What you have to do
Reproduce everything from the line containing "Identify the location of accessed." down to the line containing "(1376, 535).", changing "Identify the location of" to "Determine the position of" and leaving the rest of those rows untouched.

----------

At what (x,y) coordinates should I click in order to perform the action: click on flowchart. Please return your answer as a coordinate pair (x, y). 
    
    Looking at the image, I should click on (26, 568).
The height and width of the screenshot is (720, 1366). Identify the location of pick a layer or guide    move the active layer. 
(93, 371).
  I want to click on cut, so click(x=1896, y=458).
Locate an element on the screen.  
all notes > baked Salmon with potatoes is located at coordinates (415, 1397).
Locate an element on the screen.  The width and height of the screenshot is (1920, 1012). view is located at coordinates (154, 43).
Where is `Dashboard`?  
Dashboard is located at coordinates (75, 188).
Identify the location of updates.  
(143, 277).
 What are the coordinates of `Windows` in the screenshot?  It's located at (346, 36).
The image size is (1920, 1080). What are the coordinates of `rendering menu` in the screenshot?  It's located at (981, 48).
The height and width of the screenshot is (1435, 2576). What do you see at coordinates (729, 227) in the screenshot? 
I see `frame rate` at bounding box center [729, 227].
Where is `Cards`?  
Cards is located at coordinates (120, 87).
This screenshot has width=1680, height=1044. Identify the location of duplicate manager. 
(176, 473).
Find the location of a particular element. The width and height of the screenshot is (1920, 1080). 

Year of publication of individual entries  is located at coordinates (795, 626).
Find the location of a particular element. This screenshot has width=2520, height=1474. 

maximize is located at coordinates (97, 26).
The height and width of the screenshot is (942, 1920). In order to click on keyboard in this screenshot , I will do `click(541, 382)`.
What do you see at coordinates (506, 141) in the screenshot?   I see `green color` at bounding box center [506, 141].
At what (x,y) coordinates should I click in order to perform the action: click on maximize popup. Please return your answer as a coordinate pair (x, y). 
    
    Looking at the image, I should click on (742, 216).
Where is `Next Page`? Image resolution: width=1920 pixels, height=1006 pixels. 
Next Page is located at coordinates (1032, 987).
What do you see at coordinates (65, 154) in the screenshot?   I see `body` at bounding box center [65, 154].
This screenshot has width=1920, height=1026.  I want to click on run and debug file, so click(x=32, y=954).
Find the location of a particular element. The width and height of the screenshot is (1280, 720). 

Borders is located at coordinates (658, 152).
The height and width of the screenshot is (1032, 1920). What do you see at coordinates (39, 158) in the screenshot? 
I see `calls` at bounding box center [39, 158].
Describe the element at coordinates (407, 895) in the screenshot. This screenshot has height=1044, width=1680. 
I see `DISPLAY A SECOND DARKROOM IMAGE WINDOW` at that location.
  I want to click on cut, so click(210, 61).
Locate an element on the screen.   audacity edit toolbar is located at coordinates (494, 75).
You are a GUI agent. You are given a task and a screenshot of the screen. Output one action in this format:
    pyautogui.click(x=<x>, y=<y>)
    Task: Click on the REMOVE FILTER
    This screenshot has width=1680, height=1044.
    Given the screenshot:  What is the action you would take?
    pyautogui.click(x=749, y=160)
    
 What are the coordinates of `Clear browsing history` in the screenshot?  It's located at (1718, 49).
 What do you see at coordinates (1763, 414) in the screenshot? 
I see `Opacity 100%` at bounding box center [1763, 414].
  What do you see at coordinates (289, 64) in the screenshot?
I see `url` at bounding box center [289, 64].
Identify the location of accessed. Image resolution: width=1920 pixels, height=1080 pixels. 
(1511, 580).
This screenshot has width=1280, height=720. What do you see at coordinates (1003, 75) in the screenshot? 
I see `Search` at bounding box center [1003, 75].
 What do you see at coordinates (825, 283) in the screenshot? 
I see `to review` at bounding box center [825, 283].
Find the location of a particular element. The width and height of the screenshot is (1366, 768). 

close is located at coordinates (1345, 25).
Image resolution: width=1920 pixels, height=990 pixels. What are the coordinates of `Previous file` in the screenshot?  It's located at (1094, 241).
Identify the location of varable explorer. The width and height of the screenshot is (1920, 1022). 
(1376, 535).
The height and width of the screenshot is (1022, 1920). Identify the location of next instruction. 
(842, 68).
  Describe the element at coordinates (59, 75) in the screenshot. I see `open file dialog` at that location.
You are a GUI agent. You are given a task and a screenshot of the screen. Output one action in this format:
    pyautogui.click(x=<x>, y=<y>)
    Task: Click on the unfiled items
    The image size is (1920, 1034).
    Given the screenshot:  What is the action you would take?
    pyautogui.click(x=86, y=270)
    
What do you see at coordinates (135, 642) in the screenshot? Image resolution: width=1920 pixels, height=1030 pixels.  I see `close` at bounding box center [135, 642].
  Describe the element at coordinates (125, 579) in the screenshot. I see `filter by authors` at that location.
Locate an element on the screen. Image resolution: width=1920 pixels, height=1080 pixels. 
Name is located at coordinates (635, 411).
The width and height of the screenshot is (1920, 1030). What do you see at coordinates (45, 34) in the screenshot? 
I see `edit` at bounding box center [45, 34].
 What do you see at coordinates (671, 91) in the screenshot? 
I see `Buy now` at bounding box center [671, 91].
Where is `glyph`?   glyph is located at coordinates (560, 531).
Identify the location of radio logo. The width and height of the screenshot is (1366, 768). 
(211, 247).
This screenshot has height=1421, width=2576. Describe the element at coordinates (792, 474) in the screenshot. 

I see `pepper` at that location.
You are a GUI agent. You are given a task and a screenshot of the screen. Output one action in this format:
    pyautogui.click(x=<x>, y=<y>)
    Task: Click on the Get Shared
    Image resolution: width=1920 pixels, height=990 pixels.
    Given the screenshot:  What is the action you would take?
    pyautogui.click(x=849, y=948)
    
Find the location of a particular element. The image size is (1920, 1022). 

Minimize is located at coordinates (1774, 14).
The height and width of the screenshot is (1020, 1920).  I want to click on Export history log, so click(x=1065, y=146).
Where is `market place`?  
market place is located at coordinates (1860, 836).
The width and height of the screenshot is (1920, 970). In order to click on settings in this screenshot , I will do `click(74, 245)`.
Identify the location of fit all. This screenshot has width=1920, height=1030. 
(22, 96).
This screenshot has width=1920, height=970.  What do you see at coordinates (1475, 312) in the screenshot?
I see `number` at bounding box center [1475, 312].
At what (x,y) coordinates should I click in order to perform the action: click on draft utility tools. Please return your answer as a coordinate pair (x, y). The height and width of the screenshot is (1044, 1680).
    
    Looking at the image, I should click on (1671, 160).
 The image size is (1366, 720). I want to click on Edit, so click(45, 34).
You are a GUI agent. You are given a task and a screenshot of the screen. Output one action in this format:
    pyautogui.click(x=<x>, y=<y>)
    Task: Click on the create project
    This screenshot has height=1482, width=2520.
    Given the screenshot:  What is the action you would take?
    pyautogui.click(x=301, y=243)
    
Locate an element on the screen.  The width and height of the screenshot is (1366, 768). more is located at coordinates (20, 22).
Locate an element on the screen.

----------

Exercise result
Determine the position of accessed. Image resolution: width=1920 pixels, height=1080 pixels. 
(1511, 580).
This screenshot has width=1280, height=720. What do you see at coordinates (1003, 75) in the screenshot? 
I see `Search` at bounding box center [1003, 75].
 What do you see at coordinates (825, 283) in the screenshot? 
I see `to review` at bounding box center [825, 283].
Find the location of a particular element. The width and height of the screenshot is (1366, 768). 

close is located at coordinates (1345, 25).
Image resolution: width=1920 pixels, height=990 pixels. What are the coordinates of `Previous file` in the screenshot?  It's located at (1094, 241).
Determine the position of varable explorer. The width and height of the screenshot is (1920, 1022). 
(1376, 535).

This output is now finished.